Scriptures tell two stories teaching the profound challenge of linguistic diversity that we have long ignored. The people of Babel, ambitioning to build a tower that would reach heaven, failed because God, punishing their pride, sent them a plague of different languages so that they could not communicate to finish the task. In the New Testament, as a parting blessing on the Ascension of Jesus, the Holy Spirit descended upon the disciples, touching them with tongues of fire and enabling them to speak in foreign languages, preparing them for their mission to spread the Word of God.

For the architects of the Babel tower, the multiplicity of languages was a punishment, a curse. In the Ascension narrative, the capacity to speak in diverse languages was a gift, a grace. Our experience more closely approximates Babel. Still, we can appreciate why linguists mourn the inevitable death of languages when the community of native speakers dwindles down, and their children are no longer learning their mother tongue.
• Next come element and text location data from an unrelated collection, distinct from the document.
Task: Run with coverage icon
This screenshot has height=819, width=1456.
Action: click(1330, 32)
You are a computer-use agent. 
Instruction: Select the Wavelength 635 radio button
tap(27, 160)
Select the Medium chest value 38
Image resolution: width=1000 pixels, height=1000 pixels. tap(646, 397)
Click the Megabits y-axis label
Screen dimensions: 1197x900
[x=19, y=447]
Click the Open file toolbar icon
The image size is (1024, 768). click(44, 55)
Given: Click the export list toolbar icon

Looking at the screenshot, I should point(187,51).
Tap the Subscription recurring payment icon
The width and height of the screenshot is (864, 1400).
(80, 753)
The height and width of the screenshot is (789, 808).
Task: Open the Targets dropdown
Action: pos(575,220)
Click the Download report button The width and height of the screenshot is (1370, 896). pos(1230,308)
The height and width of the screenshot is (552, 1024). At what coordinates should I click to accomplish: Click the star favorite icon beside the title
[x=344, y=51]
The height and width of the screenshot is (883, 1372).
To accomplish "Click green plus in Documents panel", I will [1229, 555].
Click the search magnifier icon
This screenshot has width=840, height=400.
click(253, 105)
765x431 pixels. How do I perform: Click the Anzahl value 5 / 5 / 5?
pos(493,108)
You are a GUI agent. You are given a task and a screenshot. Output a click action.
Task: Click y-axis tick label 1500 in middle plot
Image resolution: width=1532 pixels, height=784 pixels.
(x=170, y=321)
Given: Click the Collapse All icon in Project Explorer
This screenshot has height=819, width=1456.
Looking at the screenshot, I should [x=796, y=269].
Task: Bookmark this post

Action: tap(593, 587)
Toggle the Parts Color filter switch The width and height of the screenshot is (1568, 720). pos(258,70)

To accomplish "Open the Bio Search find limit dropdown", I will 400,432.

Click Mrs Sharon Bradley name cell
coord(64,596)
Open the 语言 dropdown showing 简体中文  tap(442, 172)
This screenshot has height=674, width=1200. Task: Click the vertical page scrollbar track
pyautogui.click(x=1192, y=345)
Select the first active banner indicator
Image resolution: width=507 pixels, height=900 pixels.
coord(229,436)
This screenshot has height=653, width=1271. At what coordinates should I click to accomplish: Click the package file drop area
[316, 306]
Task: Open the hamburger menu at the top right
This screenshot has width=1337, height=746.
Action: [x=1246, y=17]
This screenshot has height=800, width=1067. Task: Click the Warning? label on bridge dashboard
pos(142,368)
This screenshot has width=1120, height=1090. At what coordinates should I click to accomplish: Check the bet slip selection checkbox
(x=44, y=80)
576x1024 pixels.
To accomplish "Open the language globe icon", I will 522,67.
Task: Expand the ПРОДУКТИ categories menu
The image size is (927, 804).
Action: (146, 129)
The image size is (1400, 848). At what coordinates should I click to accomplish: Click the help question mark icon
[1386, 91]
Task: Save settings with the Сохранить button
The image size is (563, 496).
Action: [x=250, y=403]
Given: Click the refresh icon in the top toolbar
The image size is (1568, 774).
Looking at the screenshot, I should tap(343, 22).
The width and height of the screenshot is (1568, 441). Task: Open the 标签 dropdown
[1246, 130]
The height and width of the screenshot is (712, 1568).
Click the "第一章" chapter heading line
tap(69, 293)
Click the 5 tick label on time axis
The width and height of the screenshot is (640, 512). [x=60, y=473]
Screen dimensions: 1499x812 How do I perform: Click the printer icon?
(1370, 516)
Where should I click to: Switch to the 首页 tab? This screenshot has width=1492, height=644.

Waiting to clear procedures for medical consultation, I saw an old lady struggling to complete the form required for entry into the hospital. She was clearly not literate and the young girl accompanying her barely so. The hospital did not have the staff to help her; the caretaker of another patient had to help. It reminded me of a friend, rushing to donate blood needed for immediate transfusion, finding herself stymied by the form required to clear her as a donor. Educated in “elite” schools, she had earned a Ph.D. abroad. Her problem? The questionnaire was in Filipino, which was her mother tongue.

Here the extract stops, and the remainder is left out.